Tens of thousands of people took to the streets of Greece yesterday and workers went on strike in the biggest show of public anger yet over the country’s train disaster that killed 57 people last week.
he crash on February 28 has stirred public outrage over the crumbling state of the rail network. Striking workers say years of neglect, underinvestment and understaffing – a legacy of Greece’s decade-long debt crisis – are to blame.
In the largest street protests the government has faced since being elected in 2019, police estimated more than 60,000 people – among them transport workers, students and teachers – took part in demonstrations in cities across Greece.
More than 40,000 people marched to parliament in central Athens alone, chanting “Murderers!” and “We are all in the same carriage”.
Violence briefly broke out when a group of protesters clashed with riot police, who fired tear gas at the crowd. Protesters hurled petrol bombs in front of parliament and set a van and rubbish bins on fire.
Thousands also took to the streets in Thessaloniki, Greece’s second-biggest city, where protesters hurled stones at state buildings.
Many of the 350 people aboard the intercity passenger train that collided head-on with a freight train while travelling on the same track were university students, heading to Thessaloniki from Athens.
‘Message me when you get there’ read a placard in Athens, echoing what has become one of the slogans of the protests.
“We feel angry because the government did nothing for all of those kids.
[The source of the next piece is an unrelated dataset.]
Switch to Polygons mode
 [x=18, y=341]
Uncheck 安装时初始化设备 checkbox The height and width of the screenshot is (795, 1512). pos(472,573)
The public transport is a mess,” said one 19- year-old marcher. “We’re going to be here until things change”
The conservative government, which had been planning to call an election in the coming weeks, promised yesterday to fix the ailing rail system.
Rail workers had already been staging rolling strikes since Thursday, bringing the network to a halt.
They say their demands for improvement in safety protocols have gone unheard for years and have promised to “impose safety” to ensure that a crash will not be repeated.
“They told us we were lying, we were slanderous, we had other interests. In the end it showed that the workers were right," said the head of the train drivers’ union, Kostas Genidounias.